I have another point to add. I think we should be more tolerant of students’ use of AI, especially since they are still in a kind of apprenticeship. As long as they are acting in good faith, the goal should not be to police every use, but to help them understand the risks and limitations.
The misuse of AI will be common in the coming months and years. I think there is a tendency to over-moralize it, to treat every case as breaking a moral code. The norms are being rewritten month by month, and most students are working with good intentions, using tools that shifted under their feet, under a lot of pressure.
The real lines should still hold: fabrication, or passing off work you don’t understand as your own, is wrong, and we should say so—I acknoweldge the temptation is strong. Short of that, we should give students room to experiment, while warning them, repeatedly, about how things can go wrong.

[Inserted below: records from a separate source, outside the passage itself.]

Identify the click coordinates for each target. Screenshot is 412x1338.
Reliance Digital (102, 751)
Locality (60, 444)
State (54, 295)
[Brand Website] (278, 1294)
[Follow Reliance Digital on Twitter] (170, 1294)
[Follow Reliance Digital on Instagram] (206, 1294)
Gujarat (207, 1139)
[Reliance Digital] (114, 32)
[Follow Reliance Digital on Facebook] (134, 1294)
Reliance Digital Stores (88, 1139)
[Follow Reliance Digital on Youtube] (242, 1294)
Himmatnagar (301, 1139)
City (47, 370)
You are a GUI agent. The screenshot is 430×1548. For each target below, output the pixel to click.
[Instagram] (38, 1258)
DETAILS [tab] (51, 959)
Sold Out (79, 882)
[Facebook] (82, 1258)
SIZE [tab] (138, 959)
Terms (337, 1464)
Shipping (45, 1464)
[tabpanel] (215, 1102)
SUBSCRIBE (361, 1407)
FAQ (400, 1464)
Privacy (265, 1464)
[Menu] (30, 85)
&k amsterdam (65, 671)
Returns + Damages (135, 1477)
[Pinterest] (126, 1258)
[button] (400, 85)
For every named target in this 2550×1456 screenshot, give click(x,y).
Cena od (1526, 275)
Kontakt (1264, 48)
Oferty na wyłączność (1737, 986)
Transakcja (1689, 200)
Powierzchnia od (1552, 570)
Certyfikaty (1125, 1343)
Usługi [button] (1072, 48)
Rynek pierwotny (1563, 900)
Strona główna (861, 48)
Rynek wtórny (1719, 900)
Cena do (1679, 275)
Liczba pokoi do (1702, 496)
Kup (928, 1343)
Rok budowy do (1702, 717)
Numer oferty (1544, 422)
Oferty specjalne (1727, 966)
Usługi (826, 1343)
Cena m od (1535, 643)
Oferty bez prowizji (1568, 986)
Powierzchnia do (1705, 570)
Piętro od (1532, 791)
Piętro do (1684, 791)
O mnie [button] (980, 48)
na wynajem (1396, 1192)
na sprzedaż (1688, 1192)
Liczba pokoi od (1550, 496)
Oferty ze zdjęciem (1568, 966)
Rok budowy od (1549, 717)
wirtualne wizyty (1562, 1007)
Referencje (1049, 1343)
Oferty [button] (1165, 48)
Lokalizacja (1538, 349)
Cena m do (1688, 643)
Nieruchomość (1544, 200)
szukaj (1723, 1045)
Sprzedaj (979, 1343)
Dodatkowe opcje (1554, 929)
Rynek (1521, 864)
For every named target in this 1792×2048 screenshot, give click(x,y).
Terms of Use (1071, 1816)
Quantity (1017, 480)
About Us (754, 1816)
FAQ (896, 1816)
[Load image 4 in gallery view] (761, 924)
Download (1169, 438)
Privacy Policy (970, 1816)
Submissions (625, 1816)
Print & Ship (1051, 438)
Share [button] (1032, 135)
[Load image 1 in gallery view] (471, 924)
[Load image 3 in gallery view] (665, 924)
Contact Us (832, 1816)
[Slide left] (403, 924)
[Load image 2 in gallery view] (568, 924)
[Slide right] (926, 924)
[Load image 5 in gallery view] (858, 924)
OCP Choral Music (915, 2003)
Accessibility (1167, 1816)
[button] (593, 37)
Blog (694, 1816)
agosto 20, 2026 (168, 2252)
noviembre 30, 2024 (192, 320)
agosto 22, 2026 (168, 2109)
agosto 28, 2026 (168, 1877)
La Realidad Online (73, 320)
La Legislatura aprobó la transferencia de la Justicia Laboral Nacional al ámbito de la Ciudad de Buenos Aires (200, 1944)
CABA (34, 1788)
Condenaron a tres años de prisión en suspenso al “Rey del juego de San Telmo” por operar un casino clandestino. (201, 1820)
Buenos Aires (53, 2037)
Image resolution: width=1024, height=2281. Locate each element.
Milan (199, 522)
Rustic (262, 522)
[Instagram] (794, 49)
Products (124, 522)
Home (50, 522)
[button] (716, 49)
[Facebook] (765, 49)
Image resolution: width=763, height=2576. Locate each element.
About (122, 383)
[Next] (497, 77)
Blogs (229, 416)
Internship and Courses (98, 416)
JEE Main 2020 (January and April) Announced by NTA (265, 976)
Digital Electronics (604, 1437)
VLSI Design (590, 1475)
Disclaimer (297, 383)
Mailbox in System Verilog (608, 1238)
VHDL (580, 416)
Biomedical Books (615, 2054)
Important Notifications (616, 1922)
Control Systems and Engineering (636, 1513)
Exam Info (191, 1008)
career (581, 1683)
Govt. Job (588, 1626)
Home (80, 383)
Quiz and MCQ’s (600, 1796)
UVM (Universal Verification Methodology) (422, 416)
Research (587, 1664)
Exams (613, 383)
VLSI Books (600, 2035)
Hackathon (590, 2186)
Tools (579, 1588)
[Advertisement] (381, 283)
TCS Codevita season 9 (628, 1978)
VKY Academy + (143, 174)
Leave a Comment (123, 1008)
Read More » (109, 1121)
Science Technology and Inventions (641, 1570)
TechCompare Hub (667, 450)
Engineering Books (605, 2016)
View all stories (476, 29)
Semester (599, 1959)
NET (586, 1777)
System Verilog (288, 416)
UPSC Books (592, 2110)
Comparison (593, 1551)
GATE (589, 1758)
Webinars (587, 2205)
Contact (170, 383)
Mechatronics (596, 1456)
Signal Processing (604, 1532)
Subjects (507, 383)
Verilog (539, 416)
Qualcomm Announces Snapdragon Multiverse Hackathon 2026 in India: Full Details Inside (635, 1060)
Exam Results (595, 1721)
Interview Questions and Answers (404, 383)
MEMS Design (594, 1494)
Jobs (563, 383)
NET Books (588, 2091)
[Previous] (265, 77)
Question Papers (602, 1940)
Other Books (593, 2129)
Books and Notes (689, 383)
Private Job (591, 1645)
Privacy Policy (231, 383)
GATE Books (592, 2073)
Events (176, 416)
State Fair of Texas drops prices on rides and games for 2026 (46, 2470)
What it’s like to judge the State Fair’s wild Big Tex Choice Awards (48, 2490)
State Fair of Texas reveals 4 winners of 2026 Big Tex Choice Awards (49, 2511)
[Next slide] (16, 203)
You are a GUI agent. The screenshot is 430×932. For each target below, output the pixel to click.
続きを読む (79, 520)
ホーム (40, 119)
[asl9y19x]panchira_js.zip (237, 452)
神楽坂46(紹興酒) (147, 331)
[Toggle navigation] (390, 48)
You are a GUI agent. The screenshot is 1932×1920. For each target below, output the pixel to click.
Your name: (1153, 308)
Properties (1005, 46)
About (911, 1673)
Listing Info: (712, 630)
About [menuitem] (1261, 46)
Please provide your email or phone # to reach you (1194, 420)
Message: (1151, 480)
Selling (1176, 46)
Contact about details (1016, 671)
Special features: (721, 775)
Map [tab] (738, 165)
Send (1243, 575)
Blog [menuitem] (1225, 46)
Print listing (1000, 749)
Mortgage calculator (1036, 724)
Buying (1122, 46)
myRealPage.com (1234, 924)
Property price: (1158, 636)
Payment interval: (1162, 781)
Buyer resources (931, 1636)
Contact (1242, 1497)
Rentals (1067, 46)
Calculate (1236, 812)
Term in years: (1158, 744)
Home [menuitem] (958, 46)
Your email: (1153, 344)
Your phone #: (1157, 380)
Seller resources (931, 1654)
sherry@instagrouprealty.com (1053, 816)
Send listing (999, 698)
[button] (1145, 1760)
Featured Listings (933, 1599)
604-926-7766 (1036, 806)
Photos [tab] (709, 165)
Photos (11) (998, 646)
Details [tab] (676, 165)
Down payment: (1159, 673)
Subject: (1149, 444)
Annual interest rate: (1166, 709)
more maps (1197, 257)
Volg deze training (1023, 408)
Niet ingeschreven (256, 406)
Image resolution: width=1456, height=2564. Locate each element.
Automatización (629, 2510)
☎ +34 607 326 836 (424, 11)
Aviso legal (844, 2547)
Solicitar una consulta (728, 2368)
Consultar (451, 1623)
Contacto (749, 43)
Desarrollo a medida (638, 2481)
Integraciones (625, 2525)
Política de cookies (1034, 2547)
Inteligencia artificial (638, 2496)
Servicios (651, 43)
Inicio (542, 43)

If I were to give any advice to grad students, I would make three additional points:
Integrate AI as much as possible into your workflow. I am sure most of you are doing this already, so it is probably moot.
Try to work on much more ambitious projects than what you are seeing now in job talks.
Focus a lot more on understanding and self-teaching. I am quite certain that a deeper understanding of a problem is going to amplify the capability of AI, and vice versa. Your work, when assisted by AI, will be much better if you truly understand the underlying issues. I have seen this with my own students.
I apologize for striking this little bit of a melancholy tone during this festive season.




I found this quote from Brad De Long very interesting: “So why Adam Tooze’s heightened sense of disruption I believe—for I feel very much the same way— that it is because this time Schumpeterian creative destruction is coming for me. It is my profession and the way I live my life that has the prospect of being totally upended.”